2007-08 ski season passengers

November: 7,167

December: 34,190

January: 58,921

February: 62,299

March: 65,334

April: 8,414

*includes arriving and departing passengers

- Source: YVRA

— Slightly fewer airplane seats will be available to Steamboat Springs visitors next ski season.

Steamboat Ski and Resort Corp. released preliminary air travel capacity information Monday for Yampa Valley Regional Airport for the 2008-09 ski season. A New York flight and a Chicago flight have been dropped, and several airlines will end service earlier than usual.

The changes reflect "as volatile an environment as I've ever seen in the travel industry," said Andy Wirth, chief marketing officer for Intrawest, Ski Corp.'s parent company.

Crude oil was trading at more than $130 a barrel Monday afternoon. The record-high costs have shoved up jet fuel costs, and airlines are cutting capacity and jobs and increasing fees and fares.

Ski Corp. expects a total of 159,000 seats to be available for 2008-09. In 2007-08, a record year for the flight program, 162,915 were available.

Delta Air Lines and Continental Airlines will continue to offer nonstop flights to the New York area. Delta flies to LaGuardia Airport, and Continental provides service to Newark Liberty International Airport in New Jersey. Delta's flight to JFK International Airport will be cut for 2008-09.

Steamboat negotiators and Delta agreed it would be best to drop the route next season, Wirth said. But he said he expects the JFK flight to return in a year or two.

"New York remains one of the most, if not the most, lucrative ski markets in North America," Wirth said.

United Airlines will drop its Chicago flight.
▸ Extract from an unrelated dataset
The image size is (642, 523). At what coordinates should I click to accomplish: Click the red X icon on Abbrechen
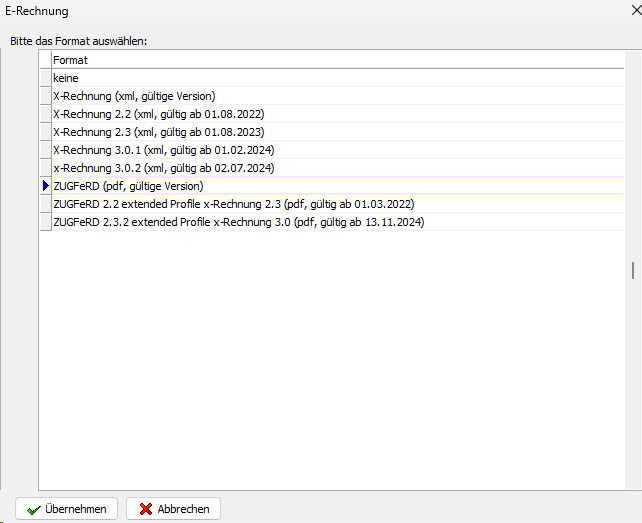146,509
That route is not part of the Local Marketing District's deal with airlines, which guarantees carriers a certain amount of revenue and covers the difference each year.

The guaranteed revenue from that marketing district allows Steamboat to plan air travel with an eye toward the long term, Wirth said.

"If it wasn't for that taxing district, we'd be in a very challenged position," he said.

As it stands, Steamboat is in a better place than many other ski resorts, Wirth said. The Steamboat Ski Area is set to be open from about Nov. 26, 2008, to April 12, 2009. Most flights start in mid-December and stop in late March or early April. Only United has scheduled flights - three a day from Denver - for the full season.

Five commercial airlines will fly to YVRA next season: American Airlines, Continental, Delta, Northwest Airlines and United. Nonstop daily flights will arrive from Chicago, Dallas, Houston, Atlanta, Salt Lake City, Minneapolis and Denver. The Newark and New York City flights are Saturdays only.

In the past several months, one negative airline announcement has followed another. Continental plans to cut 3,000 jobs and reduce capacity by 11 percent, the Associated Press reported. United plans to cut up to 1,100 jobs and ground 70 airplanes. American plans to cut capacity 11 percent to 12 percent after summer and probably cut thousands of jobs, the AP reported.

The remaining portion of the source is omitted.